AFP - A conservation charity on Tuesday accused an American tourist of killing a much-loved Zimbabwean lion called "Cecil" on a hunt using a bow and arrow, adding that the animal had taken 40 hours to die.
The lion, which was a popular attraction among visitors to the Hwange National Park, was tempted outside the park using bait and then shot earlier this month.
The Zimbabwe Conservation Task Force charity named the alleged trophy hunter as Walter Palmer from Minnesota, saying he had paid $50,000 for the hunt.
The charity said Palmer and professional hunter Theo Bronkhorst had gone hunting at night and tied a dead animal to their vehicle to lure Cecil, who was aged about 13, out of the national park.
"Palmer shot Cecil with a bow and arrow but this shot didn't kill him. They tracked him down and found him 40 hours later when they shot him with a gun," the charity alleged.
It added that the hunters then found that the dead lion was wearing a tracking collar, which they unsuccessfully tried to hide.
"Cecil was skinned and beheaded. We don't know the whereabouts of the head.
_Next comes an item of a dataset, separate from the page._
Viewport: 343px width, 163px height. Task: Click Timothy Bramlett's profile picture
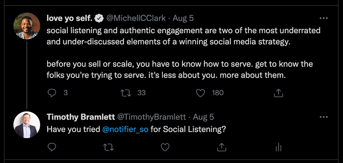pos(27,125)
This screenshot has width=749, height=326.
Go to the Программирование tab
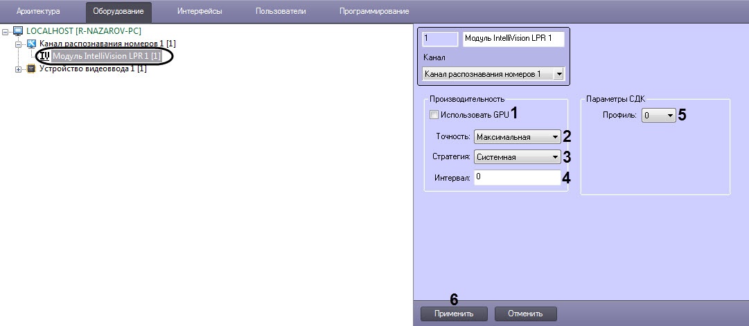tap(374, 12)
Walter Palmer apparently paid $50,000 for the kill and we assume Theo Bronkhorst received this money," the charity alleged.
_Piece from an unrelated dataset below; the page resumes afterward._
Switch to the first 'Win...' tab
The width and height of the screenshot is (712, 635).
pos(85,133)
Bronkhorst and the local landowner Honest Ndlovu will appear in court on Wednesday to face poaching charges, the Zimbabwean Parks Authority said Tuesday.
"Both the professional hunter and land owner had no permit or quota to justify the offtake of the lion and therefore are liable for the illegal hunt," it said in a statement.
The statement made no mention of Palmer, but added that Bronkhorst's son Zane was also wanted for questioning.
Zimbabwe Conservation Task Force said Cecil's cubs were likely to be killed by the lion that took over in the group's hierarchy.
Cecil was described by safari operators as an "iconic" animal, who was recognised by many visitors to Hwange for his distinctive black mane.
The court hearing is due to be held in Victoria Falls on Wednesday.
The safari operators association was due to give a press conference later Tuesday.